AIM OF THE EXERCISE: Reply with one number: the count of lines in the data that hold the string "task".

-------- INPUT MATERIAL

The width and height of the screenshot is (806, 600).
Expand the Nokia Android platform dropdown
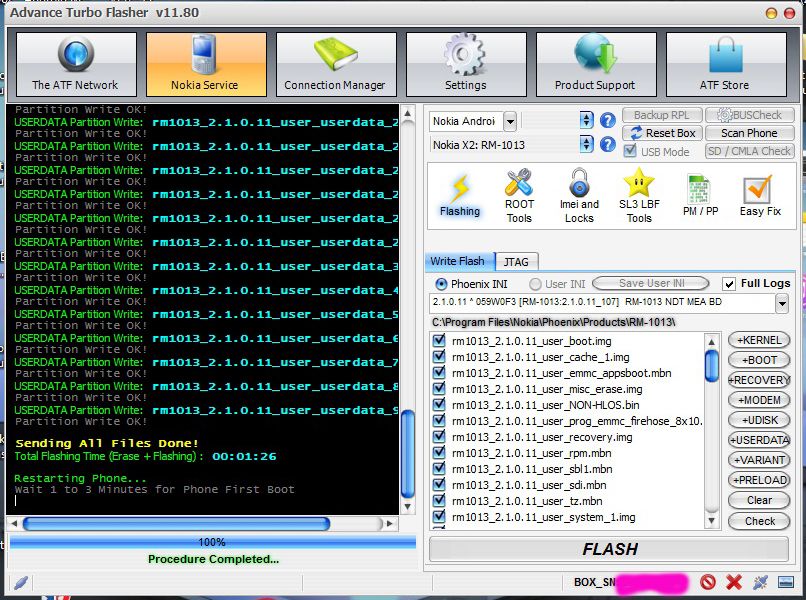[x=510, y=121]
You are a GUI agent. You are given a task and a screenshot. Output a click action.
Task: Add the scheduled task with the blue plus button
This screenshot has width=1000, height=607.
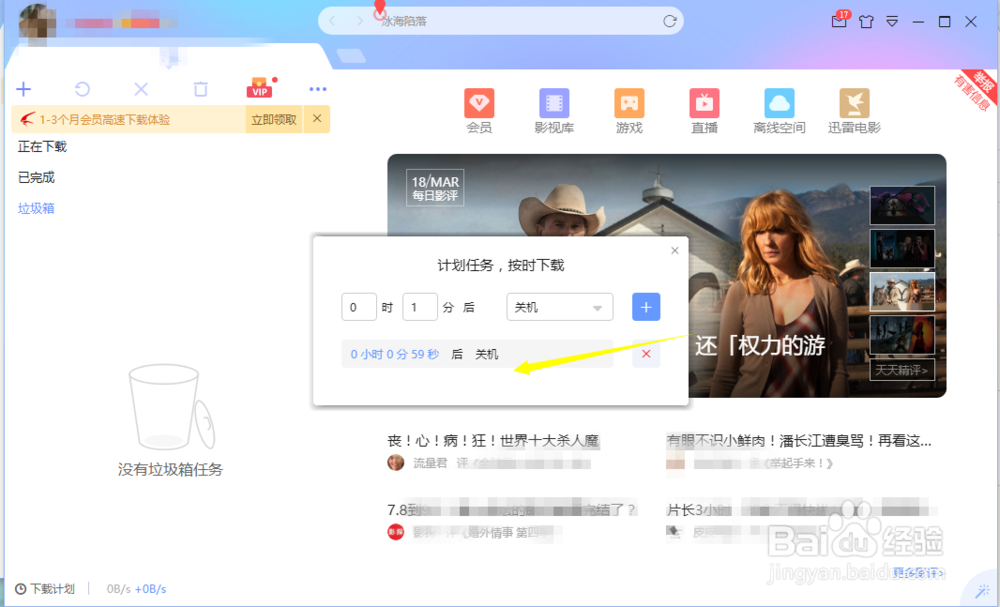(x=645, y=307)
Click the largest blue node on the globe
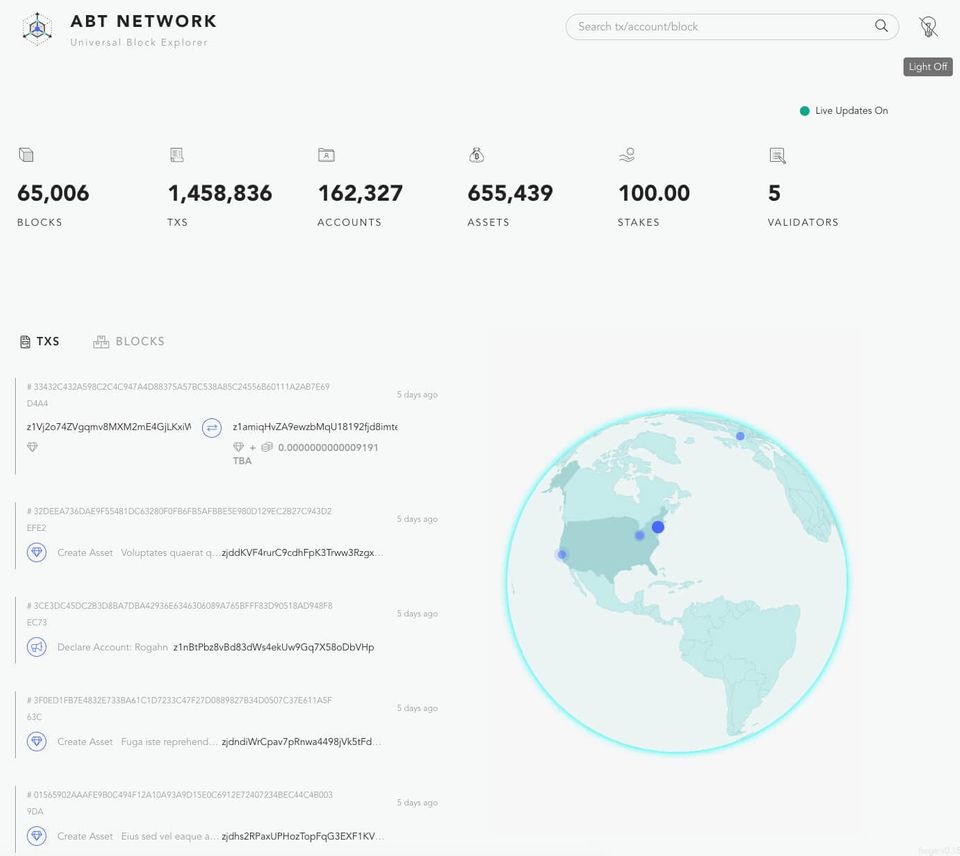The height and width of the screenshot is (856, 960). [x=658, y=527]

----------------

ANSWER BOX: 2